No wonder she'd been so confused the morning they'd met. He didn't understand how this could have happened to her, but he'd experienced her lack of emotions. He couldn't imagine how difficult it would be to recover them.

"You've made me feel," she'd hissed at him that first morning.

Could I really have had something to do with this?

Her shoulders shook, and his shirt grew wet with tears, and it was killing him. "Brave girl," he murmured against her hair. "You are safe." No wonder she was vicious. She'd had to be to survive. "It doesn't have to be like that anymore." Eventually her breaths grew quick and light as they did when she slept.

He'd begun to recognize that although she was perfect on the surface, his Bride was wounded, scarred inside, and now he knew why.

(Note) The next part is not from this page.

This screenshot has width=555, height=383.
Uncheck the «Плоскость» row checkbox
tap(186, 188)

And he'd seen only a few nights in her life.

He knew she feared at every hour that he would become like those who had toyed with her in a filthy back alley and had savaged her army of young Valkyrie. She dreaded seeing his eyes turn red.

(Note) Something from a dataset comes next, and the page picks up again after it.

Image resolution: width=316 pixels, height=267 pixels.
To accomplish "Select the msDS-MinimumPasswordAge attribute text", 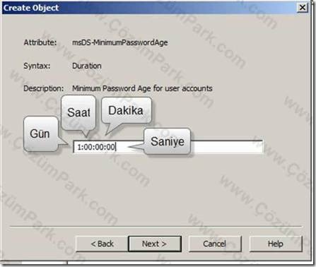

When she clutched his shirt in her panting sleep and nuzzled his chest, realization hit him sharply. Staring out over her head to the valley below, he suddenly knew that he was meant to be here at this very moment, to comfort her, to protect her.

All the choices he'd made to direct his life—and all the choices that had been taken from him—had conspired to bring her to him. His seemingly endless years at the castle, though he'd been alone and weary, had been a worthy sacrifice to ultimately have her.

Sebastian was meant to call her his own. The good and the bad. She'd been made for him, and he for her.

Tomorrow, Sebastian would face Nikolai again. He could no longer deny that Nikolai's decision for him had been a fated one.